Exercise prompt: Write out exactly the lines from the one containing "Task: Open the B. Monchengladbach team link" to the end of the material, both ends included, and nothing else. Leave pictures out.

** Source records follows **

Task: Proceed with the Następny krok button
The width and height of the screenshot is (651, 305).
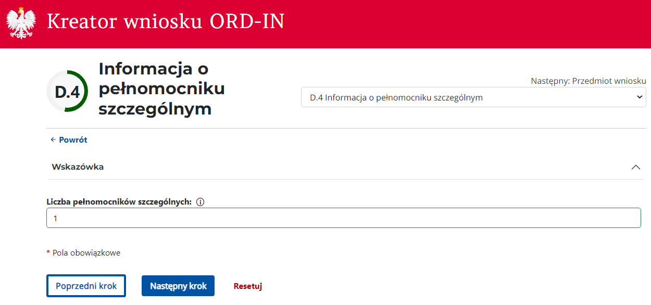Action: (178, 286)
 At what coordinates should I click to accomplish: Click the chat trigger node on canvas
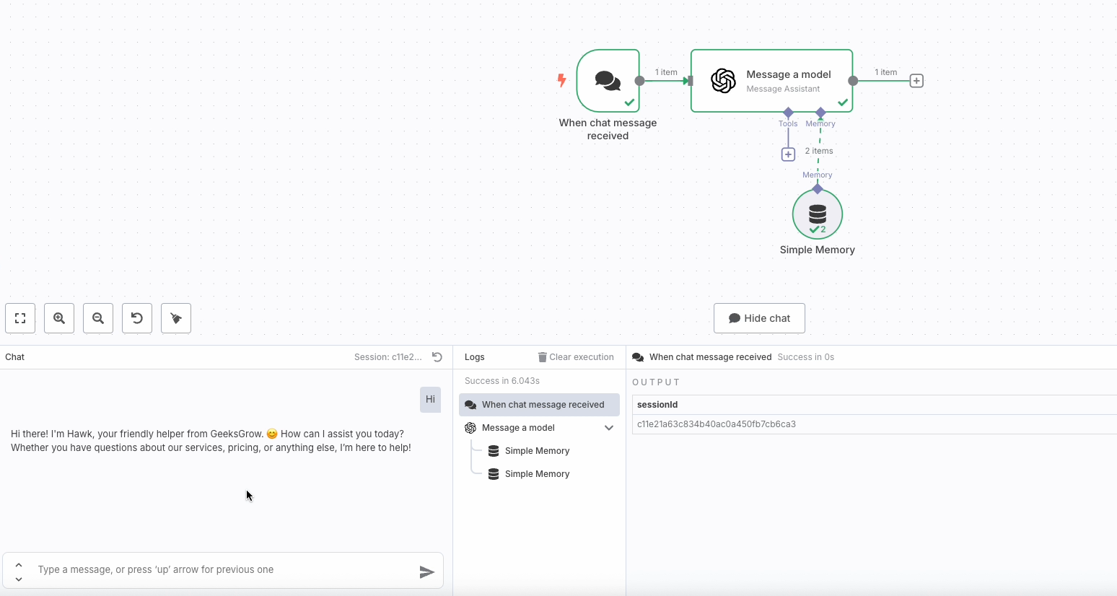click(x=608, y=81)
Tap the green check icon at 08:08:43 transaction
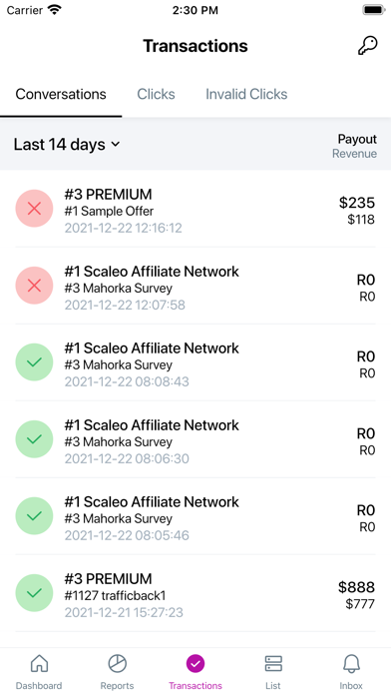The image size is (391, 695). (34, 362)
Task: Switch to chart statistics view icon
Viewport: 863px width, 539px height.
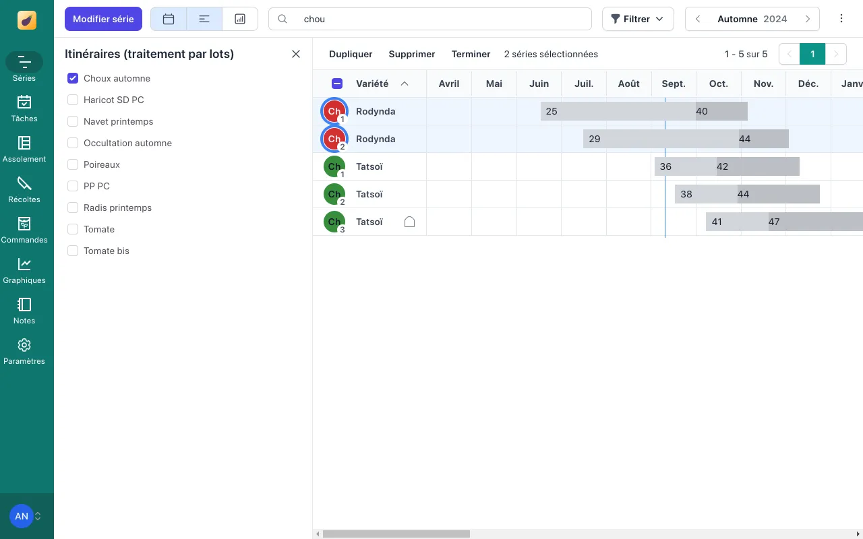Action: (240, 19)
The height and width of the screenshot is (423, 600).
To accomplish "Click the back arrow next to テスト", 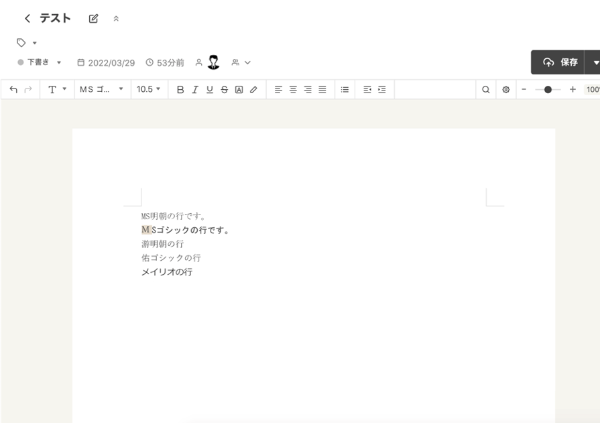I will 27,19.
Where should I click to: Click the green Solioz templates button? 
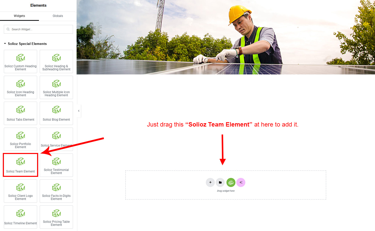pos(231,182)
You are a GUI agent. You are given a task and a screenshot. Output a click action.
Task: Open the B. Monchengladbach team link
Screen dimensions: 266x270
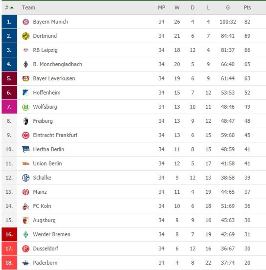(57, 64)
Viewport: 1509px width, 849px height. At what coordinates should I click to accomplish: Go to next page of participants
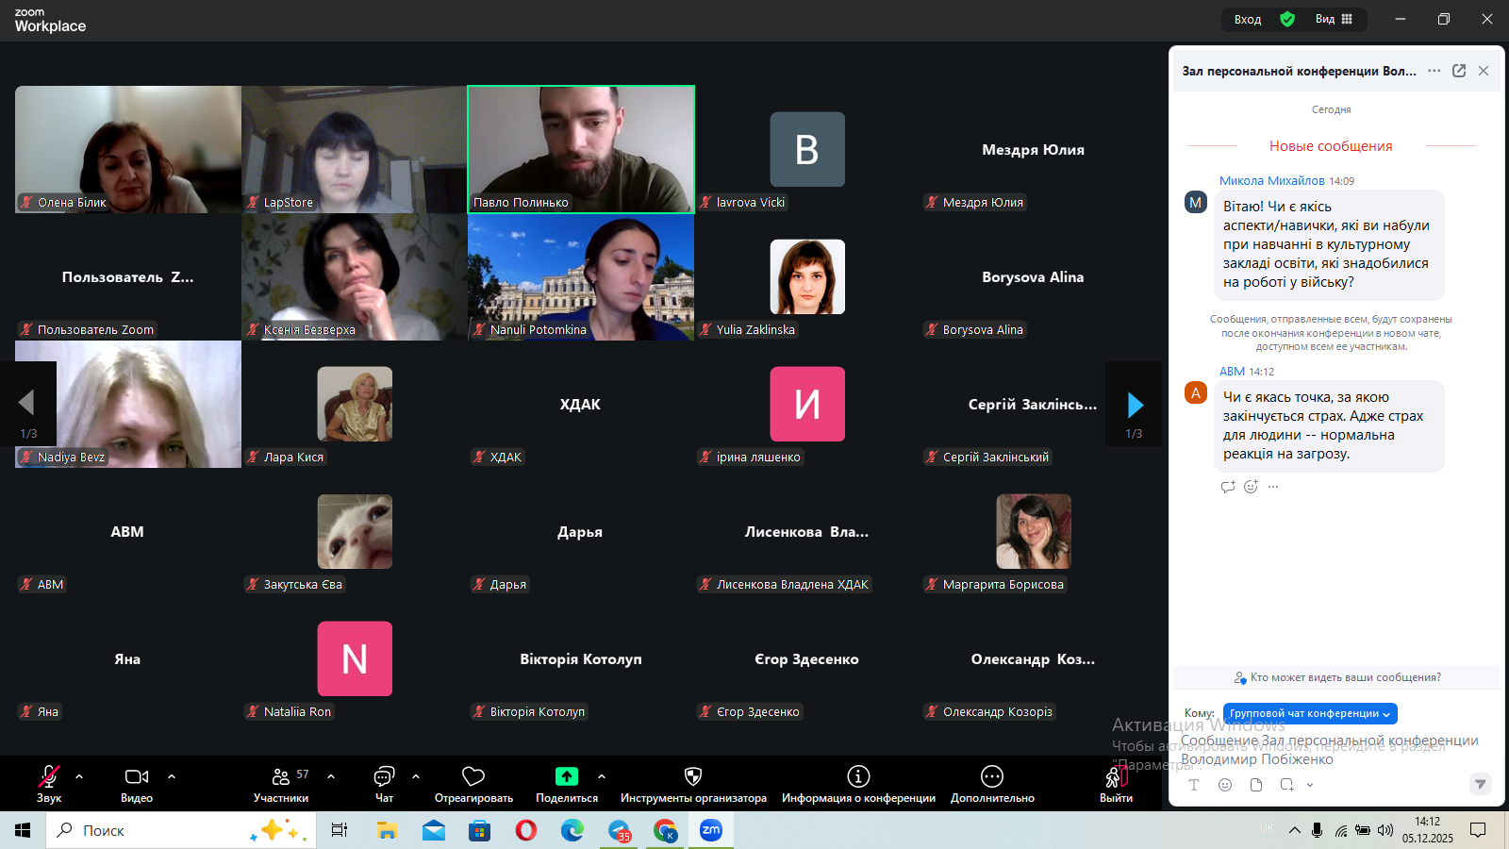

** End of Source records **

Solution to this exercise:
Task: Open the B. Monchengladbach team link
Screen dimensions: 266x270
(57, 64)
Viewport: 1509px width, 849px height. At what coordinates should I click to accomplish: Go to next page of participants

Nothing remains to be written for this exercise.